Campionato di Giornalismo la Nazione

Sfruttamento minorile ora basta

CON SFRUTTAMENTO minorile si indicano le condizioni di vita di bambini che, in età precoce, sono costretti a lavorare in situazioni di grave disagio fisico e psicologico. Lo sfruttamento minorile è ancora oggi presente nei paesi più poveri di tutti i continenti, dall’Asia all’Africa e dalle Americhe all’Europa: molti minori non hanno né voce né diritti.
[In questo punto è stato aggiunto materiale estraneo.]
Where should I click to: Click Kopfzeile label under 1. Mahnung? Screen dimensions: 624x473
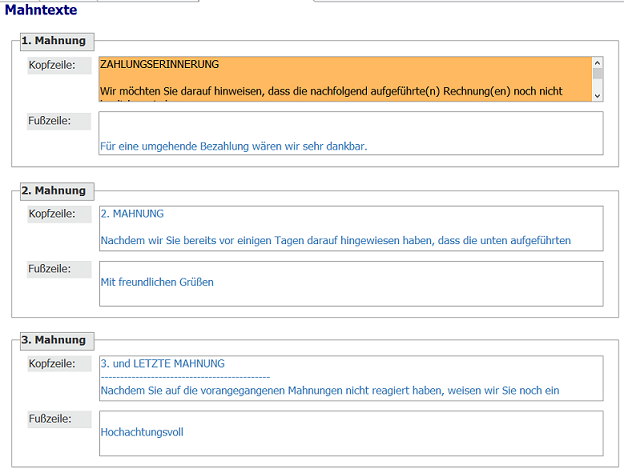tap(59, 66)
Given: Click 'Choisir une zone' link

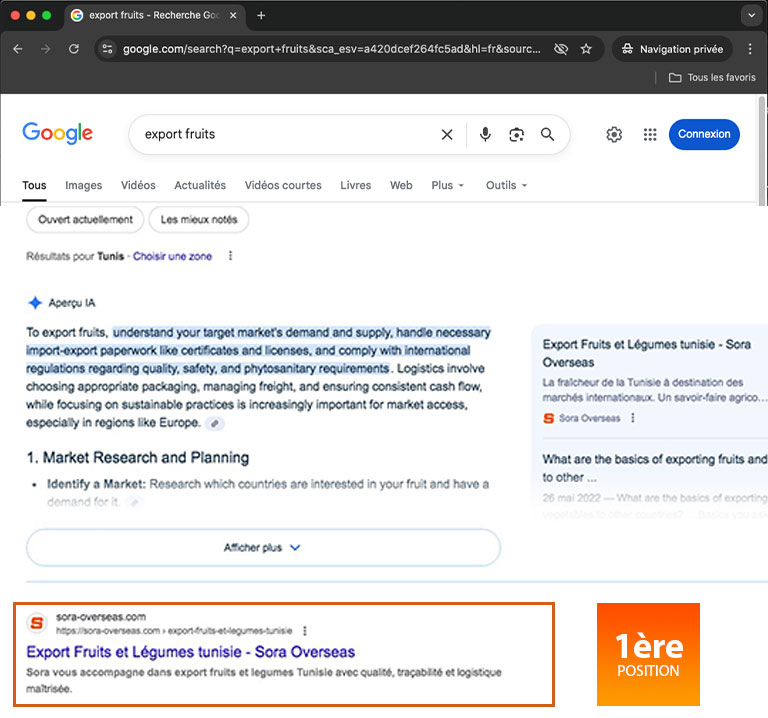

Basta pensare che il 15% dei bambini compresi tra i 5 e i 14 anni fatica in cave o miniere, ambienti pericolosi; molti altri minori invece di andare a scuola, lavorano ogni giorno nelle fabbriche di mattoni, tappeti e vestiti. Nel mondo sono più di 150 milioni i bambini intrappolati in impieghi che mettono a rischio la loro salute mentale e fisica e li condannano a una vita senza svago né istruzione. DA segnalare anche il fenomeno dei bambini di strada, che, senza famiglia, cercano di sopravvivere raccogliendo rifiuti e sono poi sfruttati per vendere ai turisti cibo e bevande. In Africa, nel Congo, molti bambini dai 7 anni in su vengono mandati nelle miniere, dalle quali si estrae il coltan o cobalto, che poi viene inviato a una grande azienda, leader del settore, che processa il cobalto e lo vende in Cina e in Corea del sud, dove viene utilizzato per produrre le batterie agli ioni di litio attualmente inserite su molti dispositivi, dagli smartphone ai tablet ai pc prodotti delle grandi multinazionali del settore. TRA i lavoratori coinvolti nell’estrazione del Cobalto sono presenti bambini talvolta di soli 4 anni che lavorano anche 12 ore al giorno, con qualsiasi condizione atmosferica: essi scavano a mano e senza alcun materiale protettivo e si infilano in tunnel che potrebbero crollare con una semplice pioggia. Un milione di bambini, inoltre, tesse tappeti su decine di migliaia di telai sparsi fra il Pakistan, l’India e il Nepal; essi vengono utilizzati per le piccole dita molto adatte al lavoro. In India sono 55-60 milioni bambini impiegati, in Pakistan 8 milioni e in Bangladesh 15. ALLO sfruttamento si aggiungono anche paesi quali la Cina, la Nigeria e il Brasile. Aggiungiamo un diffuso e gravissimo sfruttamento che colpisce prevalentemente i minori di sesso femminile: le violenze sessuali e la prostituzione. A conclusione è utile ribadire che, di fronte a questi pochi ma significativi esempi, il fenomeno dello sfruttamento minorile è molto diffuso, ben radicato nelle abitudini e nelle economie di molti paesi, difficile da estirpare. Occorre la denuncia.